Table 3 lists mean biases and their standard deviations for the first half (November 2017–May 2018) and the second half (June–November 2018) of the time series. Averaged over November 2017–May 2018 TROPOMI shows a mean bias with respect to CAMS of $-\mathrm{1.07}\pm \mathrm{17.3}$ DU between 90 and 60^∘ N, 2.10±9.47 DU between 60 and 30^∘ N, 0.06±3.83 DU between 30^∘ N and 30^∘ S, $-\mathrm{0.05}\pm \mathrm{4.95}$ DU between 30 and 60^∘ S and $-\mathrm{6.81}\pm \mathrm{7.32}$ DU between 60 and 90^∘ S. The mean bias between 90 and 60^∘ N is relatively small because the positive biases over land and the negative ones over ice compensate (see Fig. 5a and b). This is also illustrated by the large standard deviation between 90 and 60^∘ N. Table 3 also lists the values from the other three TCO3 retrievals and shows that the mean biases of TROPOMI are larger than those of GOME-2AB between 90 and 30^∘ N and between 60 and 90^∘ S but smaller between 30^∘ N and 60^∘ S. TROPOMI has smaller mean biases than OMI in all areas except 60–90^∘ S. The standard deviations of the TROPOMI departures are larger than those of GOME-2AB in all areas and larger than those of OMI between 90 and 30^∘ N and between 60 and 90^∘ S but smaller than those of OMI between 30^∘ N and 60^∘ S. It should be born in mind, though, that used data are shown for GOME-2AB and OMI, and the CAMS analysis draws on the data, thus reducing the standard deviation of the departures, while good data are shown for TROPOMI and the TROPOMI data do not affect the CAMS analysis.

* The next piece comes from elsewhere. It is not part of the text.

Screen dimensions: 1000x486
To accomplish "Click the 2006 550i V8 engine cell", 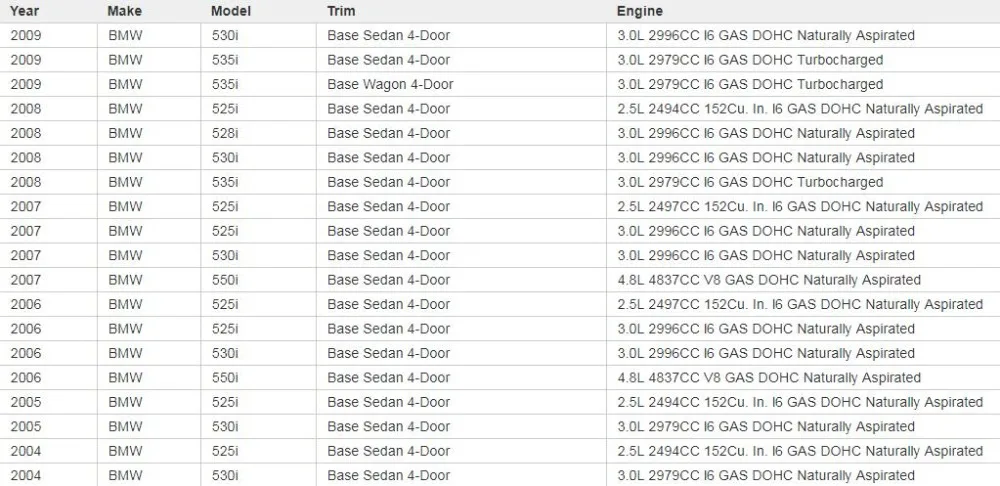I will click(803, 378).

For June to November 2018 TROPOMI has mean bias of $-\mathrm{1.46}\pm \mathrm{10.40}$ DU between 90 and 60^∘ N, 0.31±6.00 DU between 60 and 30^∘ N, $-\mathrm{0.47}\pm \mathrm{3.88}$ DU between 30^∘ N and 30^∘ S, 0.82±10.10 DU between 30 and 60^∘ S and $-\mathrm{2.39}\pm \mathrm{6.99}$ DU between 60 and 90^∘ S. Again, the TROPOMI biases and standard deviations of the departures are larger than those of GOME-2AB in most areas, while the biases are smaller than those of OMI between 90^∘ N and 30^∘ S and larger between 30^∘ and 90^∘ S.

Figure 6Scatter plots of good TROPOMI NRT TCO3 analysis departures for (1) latitude, (2) solar elevation and (3) scan position for (a) FMA 2018 and (b) SON 2018. Values are in DU.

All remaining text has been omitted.